I spent last week rebuilding how FarrierHub handles appointments, and it taught me something important about building systems that actually work.
The problem wasn’t with the appointments themselves—those worked fine. The problem was that I was thinking like software, not like a farrier.
The Moment Everything Clicked
Last Tuesday, I was sitting in my truck between barn calls, watching my phone battery drain while I tried to figure out the most efficient route to my next three stops. That’s when I realized I’d built the wrong thing.
FarrierHub was treating each appointment like an isolated event. But that’s not how farrier work actually happens. You’re not just showing up to one barn—you’re planning a route, optimizing travel time, and managing the logistics of getting from Point A to Point B efficiently.
The Database Migration That Broke Everything
So I started building a route management system. First step: migrate existing appointments into the new route structure.
The migration failed with this error: Error: no such column: a.barnId
Turns out, I’d been trying to access a column that didn’t exist. The appointments table only had horseId
and scheduledAt
—the barn information comes from the horse’s barn assignment through a separate relationship table.

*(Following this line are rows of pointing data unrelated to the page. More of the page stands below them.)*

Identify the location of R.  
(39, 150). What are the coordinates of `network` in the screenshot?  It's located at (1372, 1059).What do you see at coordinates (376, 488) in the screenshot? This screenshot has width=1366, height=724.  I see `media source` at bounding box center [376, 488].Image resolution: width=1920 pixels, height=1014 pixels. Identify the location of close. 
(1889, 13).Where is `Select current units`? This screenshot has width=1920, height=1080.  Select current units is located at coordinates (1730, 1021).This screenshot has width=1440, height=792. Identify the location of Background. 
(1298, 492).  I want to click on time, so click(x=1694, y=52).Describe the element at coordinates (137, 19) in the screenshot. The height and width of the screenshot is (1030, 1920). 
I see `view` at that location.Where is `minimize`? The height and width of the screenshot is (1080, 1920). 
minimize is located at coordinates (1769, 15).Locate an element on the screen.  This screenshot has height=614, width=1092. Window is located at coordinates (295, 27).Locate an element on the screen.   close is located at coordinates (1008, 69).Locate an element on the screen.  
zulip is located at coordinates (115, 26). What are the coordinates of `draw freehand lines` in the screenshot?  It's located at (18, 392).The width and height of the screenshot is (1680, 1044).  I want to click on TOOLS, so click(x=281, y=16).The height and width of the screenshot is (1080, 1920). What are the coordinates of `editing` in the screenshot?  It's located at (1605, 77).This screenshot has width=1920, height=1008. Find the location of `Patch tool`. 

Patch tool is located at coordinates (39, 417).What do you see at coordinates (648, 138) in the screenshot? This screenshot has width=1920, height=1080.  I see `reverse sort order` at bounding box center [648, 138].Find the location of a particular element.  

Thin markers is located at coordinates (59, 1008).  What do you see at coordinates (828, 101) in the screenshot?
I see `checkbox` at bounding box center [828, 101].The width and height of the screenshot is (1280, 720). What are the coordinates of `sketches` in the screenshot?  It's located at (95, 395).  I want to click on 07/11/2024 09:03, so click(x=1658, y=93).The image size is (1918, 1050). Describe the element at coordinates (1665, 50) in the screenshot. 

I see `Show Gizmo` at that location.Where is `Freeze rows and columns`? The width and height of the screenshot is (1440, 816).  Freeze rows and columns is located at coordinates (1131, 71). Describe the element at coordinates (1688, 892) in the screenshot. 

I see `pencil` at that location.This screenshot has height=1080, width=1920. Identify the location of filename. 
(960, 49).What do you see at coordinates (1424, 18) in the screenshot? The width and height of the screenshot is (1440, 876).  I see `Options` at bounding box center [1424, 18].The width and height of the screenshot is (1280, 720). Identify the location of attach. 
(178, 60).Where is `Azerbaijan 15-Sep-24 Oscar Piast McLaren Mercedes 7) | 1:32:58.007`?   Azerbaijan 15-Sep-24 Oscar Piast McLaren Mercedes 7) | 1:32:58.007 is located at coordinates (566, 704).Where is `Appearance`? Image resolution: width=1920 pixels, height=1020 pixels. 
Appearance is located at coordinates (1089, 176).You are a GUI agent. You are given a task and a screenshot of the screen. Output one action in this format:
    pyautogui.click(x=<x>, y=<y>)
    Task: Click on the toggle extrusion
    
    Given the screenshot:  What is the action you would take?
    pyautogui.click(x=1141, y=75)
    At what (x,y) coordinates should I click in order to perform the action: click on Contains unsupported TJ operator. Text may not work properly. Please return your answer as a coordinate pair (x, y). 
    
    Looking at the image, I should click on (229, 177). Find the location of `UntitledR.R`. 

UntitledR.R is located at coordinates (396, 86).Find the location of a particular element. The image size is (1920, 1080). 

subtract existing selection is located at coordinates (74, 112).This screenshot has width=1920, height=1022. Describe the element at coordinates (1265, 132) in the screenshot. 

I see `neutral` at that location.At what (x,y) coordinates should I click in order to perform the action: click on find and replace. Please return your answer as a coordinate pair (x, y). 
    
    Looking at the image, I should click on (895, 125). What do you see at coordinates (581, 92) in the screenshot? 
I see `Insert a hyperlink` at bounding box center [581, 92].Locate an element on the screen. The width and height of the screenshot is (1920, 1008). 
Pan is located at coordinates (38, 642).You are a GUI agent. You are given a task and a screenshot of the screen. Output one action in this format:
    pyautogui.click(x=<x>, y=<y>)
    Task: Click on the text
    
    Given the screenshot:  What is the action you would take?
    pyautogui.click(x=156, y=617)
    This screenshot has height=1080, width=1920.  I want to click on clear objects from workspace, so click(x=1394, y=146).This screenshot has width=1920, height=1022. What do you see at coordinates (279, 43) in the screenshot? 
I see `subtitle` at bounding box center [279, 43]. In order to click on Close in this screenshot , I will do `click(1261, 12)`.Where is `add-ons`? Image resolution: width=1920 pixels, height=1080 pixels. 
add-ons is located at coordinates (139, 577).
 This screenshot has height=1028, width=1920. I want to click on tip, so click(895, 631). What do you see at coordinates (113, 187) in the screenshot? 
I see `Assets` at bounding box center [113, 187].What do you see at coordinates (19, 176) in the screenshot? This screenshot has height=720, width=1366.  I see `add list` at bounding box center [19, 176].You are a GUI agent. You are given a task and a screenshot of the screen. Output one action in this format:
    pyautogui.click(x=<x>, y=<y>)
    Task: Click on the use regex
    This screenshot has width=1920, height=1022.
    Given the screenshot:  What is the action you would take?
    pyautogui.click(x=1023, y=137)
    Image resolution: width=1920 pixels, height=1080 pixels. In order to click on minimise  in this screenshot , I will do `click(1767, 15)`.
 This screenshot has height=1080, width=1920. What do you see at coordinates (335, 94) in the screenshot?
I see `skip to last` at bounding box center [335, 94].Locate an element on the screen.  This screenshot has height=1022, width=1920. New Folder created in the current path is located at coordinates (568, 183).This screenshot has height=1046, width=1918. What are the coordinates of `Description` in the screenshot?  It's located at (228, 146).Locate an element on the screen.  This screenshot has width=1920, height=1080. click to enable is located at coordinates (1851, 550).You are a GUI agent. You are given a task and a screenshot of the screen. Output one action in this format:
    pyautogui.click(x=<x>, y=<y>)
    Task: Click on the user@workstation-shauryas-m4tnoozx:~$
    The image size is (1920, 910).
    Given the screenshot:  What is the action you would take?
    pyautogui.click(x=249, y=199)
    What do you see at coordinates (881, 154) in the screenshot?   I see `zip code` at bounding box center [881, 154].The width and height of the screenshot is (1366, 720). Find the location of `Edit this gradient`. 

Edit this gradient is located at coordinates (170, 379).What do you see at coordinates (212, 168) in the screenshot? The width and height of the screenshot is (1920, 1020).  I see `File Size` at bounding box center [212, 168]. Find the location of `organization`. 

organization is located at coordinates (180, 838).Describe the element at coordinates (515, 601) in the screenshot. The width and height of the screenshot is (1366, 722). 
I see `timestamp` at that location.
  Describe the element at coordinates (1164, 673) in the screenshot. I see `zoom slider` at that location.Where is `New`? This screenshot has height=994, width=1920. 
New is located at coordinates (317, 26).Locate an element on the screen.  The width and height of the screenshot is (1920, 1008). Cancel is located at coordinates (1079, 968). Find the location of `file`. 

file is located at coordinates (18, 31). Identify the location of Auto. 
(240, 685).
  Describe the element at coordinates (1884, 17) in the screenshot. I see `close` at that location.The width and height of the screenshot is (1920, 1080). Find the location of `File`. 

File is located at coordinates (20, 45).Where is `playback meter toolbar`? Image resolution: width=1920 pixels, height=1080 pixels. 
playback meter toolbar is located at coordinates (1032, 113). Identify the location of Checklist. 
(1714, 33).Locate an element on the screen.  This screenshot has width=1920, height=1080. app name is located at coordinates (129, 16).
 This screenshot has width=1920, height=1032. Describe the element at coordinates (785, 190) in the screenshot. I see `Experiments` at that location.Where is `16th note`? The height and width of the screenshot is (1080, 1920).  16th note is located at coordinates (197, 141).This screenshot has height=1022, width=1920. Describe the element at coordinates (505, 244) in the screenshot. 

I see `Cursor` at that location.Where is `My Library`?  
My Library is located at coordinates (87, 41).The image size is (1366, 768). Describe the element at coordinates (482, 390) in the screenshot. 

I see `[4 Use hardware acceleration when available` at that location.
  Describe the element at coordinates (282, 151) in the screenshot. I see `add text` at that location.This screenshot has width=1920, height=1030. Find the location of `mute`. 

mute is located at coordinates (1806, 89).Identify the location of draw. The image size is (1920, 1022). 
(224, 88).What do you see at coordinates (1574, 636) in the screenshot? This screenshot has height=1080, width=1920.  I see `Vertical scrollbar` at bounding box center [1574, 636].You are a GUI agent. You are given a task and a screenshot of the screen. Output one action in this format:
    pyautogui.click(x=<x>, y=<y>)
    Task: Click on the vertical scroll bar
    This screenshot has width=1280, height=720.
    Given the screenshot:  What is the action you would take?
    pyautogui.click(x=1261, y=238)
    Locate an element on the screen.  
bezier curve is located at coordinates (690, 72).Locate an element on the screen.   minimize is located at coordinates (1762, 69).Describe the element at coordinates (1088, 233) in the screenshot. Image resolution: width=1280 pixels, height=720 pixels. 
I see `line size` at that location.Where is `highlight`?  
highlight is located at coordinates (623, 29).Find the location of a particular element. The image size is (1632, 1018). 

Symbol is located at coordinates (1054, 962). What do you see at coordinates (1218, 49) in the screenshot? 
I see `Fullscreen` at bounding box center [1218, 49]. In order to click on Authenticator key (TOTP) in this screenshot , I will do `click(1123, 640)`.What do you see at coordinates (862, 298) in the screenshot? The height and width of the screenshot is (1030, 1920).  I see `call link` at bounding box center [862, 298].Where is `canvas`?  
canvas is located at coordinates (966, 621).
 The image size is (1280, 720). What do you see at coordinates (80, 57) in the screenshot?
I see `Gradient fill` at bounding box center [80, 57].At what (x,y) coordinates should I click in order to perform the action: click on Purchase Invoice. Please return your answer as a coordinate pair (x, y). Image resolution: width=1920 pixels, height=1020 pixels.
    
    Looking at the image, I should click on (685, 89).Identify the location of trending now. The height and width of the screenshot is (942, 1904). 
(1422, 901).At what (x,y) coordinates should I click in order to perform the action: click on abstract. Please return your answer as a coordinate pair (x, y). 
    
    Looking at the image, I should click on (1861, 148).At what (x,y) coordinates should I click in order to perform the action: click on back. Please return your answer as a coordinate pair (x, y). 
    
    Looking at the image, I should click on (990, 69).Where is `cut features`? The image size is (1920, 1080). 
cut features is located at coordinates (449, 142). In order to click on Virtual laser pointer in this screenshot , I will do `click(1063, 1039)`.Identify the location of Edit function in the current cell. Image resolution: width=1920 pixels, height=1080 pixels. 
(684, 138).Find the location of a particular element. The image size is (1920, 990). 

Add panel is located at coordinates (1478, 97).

This is exactly the kind of mistake that happens when you build features before you understand the data relationships. I’d been so focused on the UI that I hadn’t mapped out how the data actually flows through the system.
Building the Foundation First
After fixing the migration (and spending way too long debugging SQL queries), I focused on building the foundation properly:
- Route stops table with proper foreign key relationships
- Migration system that handles edge cases (appointments without barn assignments)
- Validation to prevent orphaned data
- UI components that work on a phone screen in varying light
The mobile-first design wasn’t optional—farriers work in the field, often with gloves on, in bright sunlight or dim barn lighting. Every interface needed to be touch-friendly and readable.
What Actually Works
Two weeks later, I have a route management system that actually makes sense:
- Route list screen with filtering and search that works on mobile
- Individual route details showing all stops for a given day
- Route optimization interface (basic version—the real optimization comes in Phase 3)
- Seamless navigation between routes and appointments
The key insight: simple beats complex every time. I’d initially planned to build real-time route optimization with mapping services, but that was over-engineered for the foundation. Better to get the basic structure right first.
The Real Takeaway
This wasn’t just about adding a feature to FarrierHub. It was about discovering a better pattern for how service-based businesses actually operate.
Most scheduling software treats appointments as isolated events. But that’s not how the work actually happens. Whether you’re a farrier, a plumber, or a delivery driver, you’re planning routes, not just showing up to individual stops.
The route management system demonstrates our approach at Steelbak: foundation first, real-world testing, and iterative refinement. Every decision is documented, every mistake is recorded, and every pattern is designed to be reusable.
Next up: field-testing the current implementation to make sure it actually works when you’re between horses, not just in the development environment. Then Phase 3—real optimization with mapping services and distance calculations.
But first, I need to stop building in the abstract and start testing with real barn schedules. Because the best systems aren’t built in isolation—they’re built in the field, where the work actually happens.